### Job
Continue the court judgment excerpt below about the authorities' refusal to return a body for burial, picking up right after its final paragraph.

### Supplied text
◇ ◇ ◇ ◇ ◇ ◇ ◇
26. The Court further observes that on 11 October 2006, the investigator decided not to return the body of Isa Kushtov to the applicants (see paragraph 15 above). This decision was taken in accordance with Article 3 of Decree no. 164 of 20 March 2003 and section 14(1) of the Interment and Burial Act, which precluded the competent authorities from returning the bodies of terrorists who died as a result of the interception of a terrorist act.
27. Having examined the applicable domestic law, the Court finds that in Russia the relatives of a deceased person who are willing to organise that person’s interment generally enjoy a statutory guarantee of having the body of that person returned to them for burial promptly after the establishment of the cause of death. They also benefit from a legal regime which makes them either the executors of the deceased’s statement of wishes as regards the burial proceedings or permits them to decide how the burial will take place, with both options being subject only to general safety and sanitary rules (see sections 3 to 8 of the Interment and Burial Act in the Sabanchiyeva and Others judgment, cited above, § 65).
28. Against this background, the Court finds that the authorities’ refusal to return the body of Isa Kushtov with reference to section 14(1) of the Interment and Burial Act and Article 3 of Decree no. 164 of 20 March 2003 constituted an exception from that general rule and deprived the applicants of an opportunity to organise and take part in the burial of their relative and also to know the location of the gravesite and to visit it subsequently.
29. Regard being had to its case-law and the above-mentioned circumstances of the case, the Court finds that the measure in question constituted an interference with the applicants’ “private” and “family life” within the meaning of Article 8 of the Convention (see Sabanchiyeva and Others, cited above, § 123 and Maskhadova and Others, cited above, § 212). It remains to be seen whether this interference was justified under the second paragraph of that provision.
(b) Whether the interference was justified
(i) “In accordance with the law”
30. Under the Court’s case-law, the expression “in accordance with the law” in Article 8 § 2 requires, among other things, that the measure or measures in question should have some basis in domestic law (see, for example, Aleksandra Dmitriyeva v. Russia, no. 9390/05, §§ 104-07, 3 November 2011), but also refers to the quality of the law in question, requiring that it should be accessible to the person concerned and foreseeable as to its effects (see Rotaru v. Romania [GC], no. 28341/95, § 52, ECHR 2000-V). In order for the law to meet the criterion of foreseeability, it must set forth with sufficient precision the conditions in which a measure may be applied, to enable the persons concerned – if need be, with appropriate advice – to regulate their conduct.
31. The Court notes that the measure in question was taken in accordance with the relevant provisions of the Suppression of Terrorism Act, the Interment and Burial Act and Decree no. 164 of 20 March 2003, which provided that “[the body of a] terrorist who died as a result of an interception of a terrorist act” would not be handed over for burial and that the place of burial would not be revealed.
32. The Court finds that the decision of 11 October 2006 and the materials submitted by the Government clearly demonstrated the involvement of the applicants’ deceased relative in the armed and subversive activities of Shamil Basayev. Thus, the Court is satisfied that the refusal of the authorities to return the body of the applicants’ relative for burial had a legal basis in Russian law.
◇ ◇ ◇ ◇ ◇ ◇ ◇
### Provided records
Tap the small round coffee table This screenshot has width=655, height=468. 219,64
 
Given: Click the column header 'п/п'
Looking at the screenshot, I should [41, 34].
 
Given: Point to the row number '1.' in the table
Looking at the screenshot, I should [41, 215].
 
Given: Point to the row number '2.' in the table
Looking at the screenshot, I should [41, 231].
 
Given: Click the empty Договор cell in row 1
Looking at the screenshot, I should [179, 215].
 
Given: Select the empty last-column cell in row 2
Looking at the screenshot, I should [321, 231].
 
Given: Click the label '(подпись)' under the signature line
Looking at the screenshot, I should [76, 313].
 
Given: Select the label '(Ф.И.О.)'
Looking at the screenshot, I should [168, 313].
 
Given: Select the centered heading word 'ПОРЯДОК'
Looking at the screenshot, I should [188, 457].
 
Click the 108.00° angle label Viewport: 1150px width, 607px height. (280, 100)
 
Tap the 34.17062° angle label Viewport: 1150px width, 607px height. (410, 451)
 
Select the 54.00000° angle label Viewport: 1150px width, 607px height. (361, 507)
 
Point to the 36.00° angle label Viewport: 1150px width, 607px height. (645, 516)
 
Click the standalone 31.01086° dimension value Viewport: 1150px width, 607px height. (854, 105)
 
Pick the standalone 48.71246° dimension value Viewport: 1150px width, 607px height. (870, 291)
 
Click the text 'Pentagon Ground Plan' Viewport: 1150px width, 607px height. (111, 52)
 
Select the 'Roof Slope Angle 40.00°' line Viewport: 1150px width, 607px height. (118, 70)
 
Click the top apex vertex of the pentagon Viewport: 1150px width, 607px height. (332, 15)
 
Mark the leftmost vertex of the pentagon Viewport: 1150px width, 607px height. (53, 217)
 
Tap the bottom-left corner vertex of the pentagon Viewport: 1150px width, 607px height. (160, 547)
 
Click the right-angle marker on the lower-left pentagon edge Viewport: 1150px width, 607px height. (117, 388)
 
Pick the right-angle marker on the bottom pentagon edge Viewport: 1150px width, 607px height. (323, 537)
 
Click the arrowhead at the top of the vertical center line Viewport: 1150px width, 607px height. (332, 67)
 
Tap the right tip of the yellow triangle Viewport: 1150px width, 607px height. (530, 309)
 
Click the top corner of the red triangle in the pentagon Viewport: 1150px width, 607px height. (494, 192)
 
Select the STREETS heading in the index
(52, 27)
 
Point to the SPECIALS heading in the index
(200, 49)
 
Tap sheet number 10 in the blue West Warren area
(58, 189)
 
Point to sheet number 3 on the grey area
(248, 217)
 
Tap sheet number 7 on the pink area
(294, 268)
◇ ◇ ◇ ◇ ◇ ◇ ◇
### Result of this exercise
33. In the Court’s view, the remaining questions related to the measure’s lawfulness, such as the foreseeability and clarity of the legal acts and, in particular, the automatic nature of the rule and the alleged vagueness of certain of its notions, are closely linked to the issue of proportionality and fall to be examined as an aspect thereof, under paragraph 2 of Article 8 (see Sabanchiyeva and Others, cited above, § 127 and Maskhadova and Others, cited above, § 216).
(ii) Legitimate aim
34. The Court notes that the Government justified the measure with reference to ruling no. 8-P of 28 June 2007 of the Constitutional Court, which mentioned in relation to the section 14(1) of the Interment and Burial Act and Decree no. 164 of 20 March 2003 that the adoption of the rule was justified by “the interest in fighting terrorism and in preventing terrorism in general and specific terms and providing redress for the effects of terrorist acts, coupled with the risk of mass disorder, clashes between different ethnic groups and aggression by the next of kin of those involved in terrorist activity against the population at large and law-enforcement officials, as well as the threat to human life and limb”, and lastly the need to “minimise the informational and psychological impact of the terrorist act on the population, including the weakening of its propaganda effect”. The Constitutional Court also noted that “the burial of persons who took part in a terrorist act, in close proximity to the graves of the victims of those acts, and the observance of rites of burial and remembrance with the paying of respects, as to a symbol or an object of worship, serve as a means of propaganda for terrorist ideas and also cause offence to relatives of the victims of the acts in question, creating the preconditions for heightened inter-ethnic and religious tension” (see Sabanchiyeva and Others, cited above, § 33 and Maskhadova and Others, cited above, § 125).
35. Regard being had to the above explanations, the Court is satisfied that the measure in question could be considered as having been taken in the interests of public safety, for the prevention of disorder and for the protection of the rights and freedoms of others.
36. It remains to be seen whether the adopted measure was “necessary in a democratic society” for the stated aims.
(iii) Necessary in a democratic society
(α) General principles
37. An interference will be considered “necessary in a democratic society” for a legitimate aim if it answers a “pressing social need” and, in particular, if it is proportionate to the legitimate aim pursued and if the reasons adduced by the national authorities to justify it are “relevant and sufficient” (see, for example, Coster v. the United Kingdom [GC], no. 24876/94, § 104, 18 January 2001 and S. and Marper v. the United Kingdom [GC], nos. 30562/04 and 30566/04, § 101, ECHR 2008).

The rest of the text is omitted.